Monday 14 June 2021

The Day We Got to St Kilda!

Two years ago, I didn't go to St Kilda.

Nil desperandum, we rebooked for May 2020! But we all know what happened next...

The booking was re-arranged to May 2021, but the weather was bad, and our trip cancelled.

Would we ever get to St Kilda? Never mind, our holiday base on Lewis was nice enough.

Compensation: Above Reef, Lewis:

Then came a call out of the blue. Someone had cancelled - could we make the trip on Friday? Could we ever! 07:45 on Friday saw us at Leverburgh pier full of anticipation on a day of promise.

The journey to St Kilda needs preparation. Wet-weather gear for the boat deck, sunscreen in case the sun comes out, food and drink for the day: there's no shops or water stoups on St Kilda, and just one toilet for the public. Our boat was a giant RIB with a cabin, but with views and seasickness in mind, we spent the entire journey on deck. The boat bashes through the waves at 20kt, so it's 'hang on till you see the stacks!'

The unfamiliar western shore of the Long Isle disappeared out of view to the east, and still we hadn't seen St Kilda ahead. Where was it? And then, approaching a fog bank, a dark line of cliffs appeared.

The Enchanted Isles approaches foggy St Kilda:

Sea-mists covered all but the lower 50m of St Kilda, hiding the magnificent sea cliffs from view. I was disappointed, but we approached the cliffs of Boreray and the sensual assault of thousands of gannets screaming and circling overhead, the overpowering smell of their guano, brought back the sense of awe, as did seeing the cliffs rise unnaturally out of the sea into the fog.

Stac an Armin:

As a Marilyn-bagger, I'm interested in the sea-stacks of Stac Lee and Stac an Armin: they are both well over 150m, and so count as Marilyns in their own right. The most challenging Marilyn I've climbed to date is the Inacessible Pinnacle on Skye: but in the mist, these sea stacks made the In Pinn look as accessible as a stroll in Princes St Gardens. 

"There's the landing spot the St Kildans used on their expeditions to gather guga," pointed out our guide Iain Angus.

"Where?" I couldn't see any landing spot, just cliff face.
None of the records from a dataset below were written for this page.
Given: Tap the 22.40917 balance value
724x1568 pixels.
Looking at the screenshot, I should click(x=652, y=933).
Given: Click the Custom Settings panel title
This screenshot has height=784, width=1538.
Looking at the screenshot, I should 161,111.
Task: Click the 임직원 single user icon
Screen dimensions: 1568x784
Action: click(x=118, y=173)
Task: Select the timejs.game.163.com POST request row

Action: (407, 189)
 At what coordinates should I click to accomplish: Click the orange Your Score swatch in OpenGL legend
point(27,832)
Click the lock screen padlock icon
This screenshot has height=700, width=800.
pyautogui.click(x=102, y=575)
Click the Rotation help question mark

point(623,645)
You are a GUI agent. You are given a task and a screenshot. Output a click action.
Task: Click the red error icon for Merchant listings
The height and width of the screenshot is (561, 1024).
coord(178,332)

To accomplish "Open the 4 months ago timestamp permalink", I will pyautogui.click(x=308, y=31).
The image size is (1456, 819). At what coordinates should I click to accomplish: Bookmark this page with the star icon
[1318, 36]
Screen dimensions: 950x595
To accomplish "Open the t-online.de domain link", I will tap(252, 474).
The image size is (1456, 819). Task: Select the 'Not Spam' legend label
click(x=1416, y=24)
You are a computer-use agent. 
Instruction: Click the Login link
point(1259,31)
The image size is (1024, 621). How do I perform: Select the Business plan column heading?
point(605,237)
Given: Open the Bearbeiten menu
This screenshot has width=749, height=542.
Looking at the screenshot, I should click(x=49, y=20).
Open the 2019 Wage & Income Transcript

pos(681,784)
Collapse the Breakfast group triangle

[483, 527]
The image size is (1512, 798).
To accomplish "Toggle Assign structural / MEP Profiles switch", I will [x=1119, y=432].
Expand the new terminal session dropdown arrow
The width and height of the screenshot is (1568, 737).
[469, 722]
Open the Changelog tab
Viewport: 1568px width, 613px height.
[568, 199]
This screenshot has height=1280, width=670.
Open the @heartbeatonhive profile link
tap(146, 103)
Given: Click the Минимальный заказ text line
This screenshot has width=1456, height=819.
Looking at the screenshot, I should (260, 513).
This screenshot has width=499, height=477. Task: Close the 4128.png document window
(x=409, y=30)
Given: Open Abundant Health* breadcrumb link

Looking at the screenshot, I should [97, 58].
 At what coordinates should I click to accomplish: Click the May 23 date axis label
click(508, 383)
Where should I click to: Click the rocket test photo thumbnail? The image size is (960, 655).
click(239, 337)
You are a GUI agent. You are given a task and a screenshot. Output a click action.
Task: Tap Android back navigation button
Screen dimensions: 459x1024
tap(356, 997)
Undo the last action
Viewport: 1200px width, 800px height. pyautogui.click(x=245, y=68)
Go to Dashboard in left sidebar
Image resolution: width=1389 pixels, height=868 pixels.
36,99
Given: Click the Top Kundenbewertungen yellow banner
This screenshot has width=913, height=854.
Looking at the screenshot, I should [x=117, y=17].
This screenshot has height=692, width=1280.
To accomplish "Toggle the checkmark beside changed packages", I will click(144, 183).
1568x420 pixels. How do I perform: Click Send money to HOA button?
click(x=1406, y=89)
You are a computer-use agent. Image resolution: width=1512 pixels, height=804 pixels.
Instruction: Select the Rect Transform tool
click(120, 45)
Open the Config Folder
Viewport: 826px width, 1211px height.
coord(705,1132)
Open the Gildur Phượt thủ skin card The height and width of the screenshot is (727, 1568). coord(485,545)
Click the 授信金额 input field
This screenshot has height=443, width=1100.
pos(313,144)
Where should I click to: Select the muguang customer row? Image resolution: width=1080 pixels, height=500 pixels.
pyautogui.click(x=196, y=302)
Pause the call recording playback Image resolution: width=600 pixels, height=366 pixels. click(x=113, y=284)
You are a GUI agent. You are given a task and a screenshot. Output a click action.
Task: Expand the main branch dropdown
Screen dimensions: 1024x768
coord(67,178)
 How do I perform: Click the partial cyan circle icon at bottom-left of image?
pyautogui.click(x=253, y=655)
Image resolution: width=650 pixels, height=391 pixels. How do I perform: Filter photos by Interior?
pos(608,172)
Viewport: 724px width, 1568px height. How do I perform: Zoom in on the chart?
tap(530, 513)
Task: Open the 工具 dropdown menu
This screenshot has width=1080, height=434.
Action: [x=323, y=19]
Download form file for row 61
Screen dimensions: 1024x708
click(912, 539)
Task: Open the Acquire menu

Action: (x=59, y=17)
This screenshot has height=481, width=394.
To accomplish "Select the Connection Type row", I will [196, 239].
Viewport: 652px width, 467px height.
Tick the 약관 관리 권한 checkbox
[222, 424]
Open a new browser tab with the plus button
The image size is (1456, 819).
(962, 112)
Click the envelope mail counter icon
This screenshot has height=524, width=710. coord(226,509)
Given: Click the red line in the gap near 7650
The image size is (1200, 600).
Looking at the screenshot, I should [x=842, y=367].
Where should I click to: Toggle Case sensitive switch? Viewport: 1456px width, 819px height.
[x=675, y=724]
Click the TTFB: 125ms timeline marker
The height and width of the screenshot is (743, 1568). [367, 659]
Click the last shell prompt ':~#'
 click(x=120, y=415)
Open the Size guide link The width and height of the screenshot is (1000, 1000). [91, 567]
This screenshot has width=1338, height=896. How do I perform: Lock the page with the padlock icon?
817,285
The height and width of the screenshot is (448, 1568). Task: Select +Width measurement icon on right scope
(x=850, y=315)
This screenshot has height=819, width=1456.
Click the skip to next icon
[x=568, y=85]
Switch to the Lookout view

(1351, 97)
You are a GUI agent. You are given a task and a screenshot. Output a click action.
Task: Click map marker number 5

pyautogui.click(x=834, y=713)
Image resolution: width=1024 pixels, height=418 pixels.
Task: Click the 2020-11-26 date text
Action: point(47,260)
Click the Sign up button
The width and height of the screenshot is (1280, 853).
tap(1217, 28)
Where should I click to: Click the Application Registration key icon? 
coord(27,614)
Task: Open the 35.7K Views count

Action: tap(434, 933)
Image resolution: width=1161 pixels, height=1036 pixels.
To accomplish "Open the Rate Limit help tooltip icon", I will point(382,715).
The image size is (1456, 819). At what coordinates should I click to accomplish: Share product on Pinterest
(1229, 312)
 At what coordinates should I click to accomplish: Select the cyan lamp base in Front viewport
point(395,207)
"There," pointed Iain at a marginally less sheer ledge that would require co-ordination jumping out the boat at the right moment then clinging on.

Feck me!

Leaving Boreray:

Then we motored to Village Bay and took the surreal action of landing on Hirta! I have always wanted to climb Conachir, St Kilda's highest summit. The National Trust for Scotland warden warned us not to leave the bay due to the mist. I had a map and compass and am familiar enough with the inside of clouds on the edge of windy cliff faces. However on such a foggy day there didn't seem much point, especially when there was so much else my wife wanted to see: I would have to return on a clear day. Four hours ashore is nowhere near enough.

Village Bay:

In some ways the most unusual aspect of St Kilda is not the dramatic cliffs and stacs, but the fact that people used to live here. Eating dried gannet every day and only ever seeing your nearest neighbours must have been a particularly tough life. When Victorian tourists in steamboats started to appear to gawp at the St Kildans' Iron Age lifestyle, it was the beginning of the end, hastened by their introduction of money. The last islanders were evacuated at their own request in 1930. Hirta is now home to an MoD base, its road, vehicles, earthworks, and cabins an incongruous note on an island the National Trust literature exhorts us is special and needs to be protected. The Soay sheep, looking half sheep, half deer, are cute though! 

Soay sheep:

Eleven hours after we set off, we were back at Leverburgh. It had been glorious all day back here on the 'mainland'. 

Approaching Harris: 

2 comments:

blueskyscotland said...

Well done. Big tick on any outdoor lovers list. I did see a TV programme once about the evacuation where a lot of the older St Kilda folk that left passed away once on the mainland- either homesick, too old to adapt properly, or catching illnesses they would not have been as exposed to on the island. I've been out on a small RIB in rough seas in open water- similar to riding a very large and angry bull. Not a comfortable experience at all as you spend half the journey in mid air, slamming down hard, freezing cold even in summer as you get washed by waves and spray every few minutes. Very glad to get back on a flat, non moving surface after it.

Robert Craig said...

To be fair to Sea Harris, their RIB is a lot bigger than what you went out on and far more comfortable, no slamming up and down being bounced off your seat! There is a round-Britain RIB race for the smaller boats which sounds like the ultimate endurance challenge - you'd have a ruined lower spine by the end of it.